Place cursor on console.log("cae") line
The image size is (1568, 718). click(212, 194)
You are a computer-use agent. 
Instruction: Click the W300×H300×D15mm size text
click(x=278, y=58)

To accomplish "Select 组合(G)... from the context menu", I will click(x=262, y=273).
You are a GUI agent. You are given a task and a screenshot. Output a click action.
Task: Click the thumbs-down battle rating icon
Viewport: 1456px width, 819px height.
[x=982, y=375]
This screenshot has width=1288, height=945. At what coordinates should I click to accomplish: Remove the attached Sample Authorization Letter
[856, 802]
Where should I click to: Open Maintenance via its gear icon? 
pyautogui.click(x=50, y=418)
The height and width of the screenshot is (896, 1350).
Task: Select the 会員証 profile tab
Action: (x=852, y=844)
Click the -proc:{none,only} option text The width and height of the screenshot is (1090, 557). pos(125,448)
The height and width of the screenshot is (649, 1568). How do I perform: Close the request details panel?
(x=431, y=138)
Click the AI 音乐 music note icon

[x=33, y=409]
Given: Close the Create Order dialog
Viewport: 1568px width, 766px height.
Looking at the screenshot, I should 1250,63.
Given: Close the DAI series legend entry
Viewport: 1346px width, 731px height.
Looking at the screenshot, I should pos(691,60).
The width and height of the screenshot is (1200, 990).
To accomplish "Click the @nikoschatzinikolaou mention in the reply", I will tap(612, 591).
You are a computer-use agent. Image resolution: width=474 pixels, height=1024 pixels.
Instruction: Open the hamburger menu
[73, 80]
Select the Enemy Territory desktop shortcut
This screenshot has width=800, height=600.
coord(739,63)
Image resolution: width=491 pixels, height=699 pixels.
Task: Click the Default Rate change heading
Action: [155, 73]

Task item
Every entry should be transcribed exactly, with nothing omitted.

Answer to the exercise
Place cursor on console.log("cae") line
The image size is (1568, 718). click(212, 194)
You are a computer-use agent. 
Instruction: Click the W300×H300×D15mm size text
click(x=278, y=58)

To accomplish "Select 组合(G)... from the context menu", I will click(x=262, y=273).
You are a GUI agent. You are given a task and a screenshot. Output a click action.
Task: Click the thumbs-down battle rating icon
Viewport: 1456px width, 819px height.
[x=982, y=375]
This screenshot has width=1288, height=945. At what coordinates should I click to accomplish: Remove the attached Sample Authorization Letter
[856, 802]
Where should I click to: Open Maintenance via its gear icon? 
pyautogui.click(x=50, y=418)
The height and width of the screenshot is (896, 1350).
Task: Select the 会員証 profile tab
Action: (x=852, y=844)
Click the -proc:{none,only} option text The width and height of the screenshot is (1090, 557). pos(125,448)
The height and width of the screenshot is (649, 1568). How do I perform: Close the request details panel?
(x=431, y=138)
Click the AI 音乐 music note icon

[x=33, y=409]
Given: Close the Create Order dialog
Viewport: 1568px width, 766px height.
Looking at the screenshot, I should 1250,63.
Given: Close the DAI series legend entry
Viewport: 1346px width, 731px height.
Looking at the screenshot, I should pos(691,60).
The width and height of the screenshot is (1200, 990).
To accomplish "Click the @nikoschatzinikolaou mention in the reply", I will tap(612, 591).
You are a computer-use agent. Image resolution: width=474 pixels, height=1024 pixels.
Instruction: Open the hamburger menu
[73, 80]
Select the Enemy Territory desktop shortcut
This screenshot has width=800, height=600.
coord(739,63)
Image resolution: width=491 pixels, height=699 pixels.
Task: Click the Default Rate change heading
Action: [155, 73]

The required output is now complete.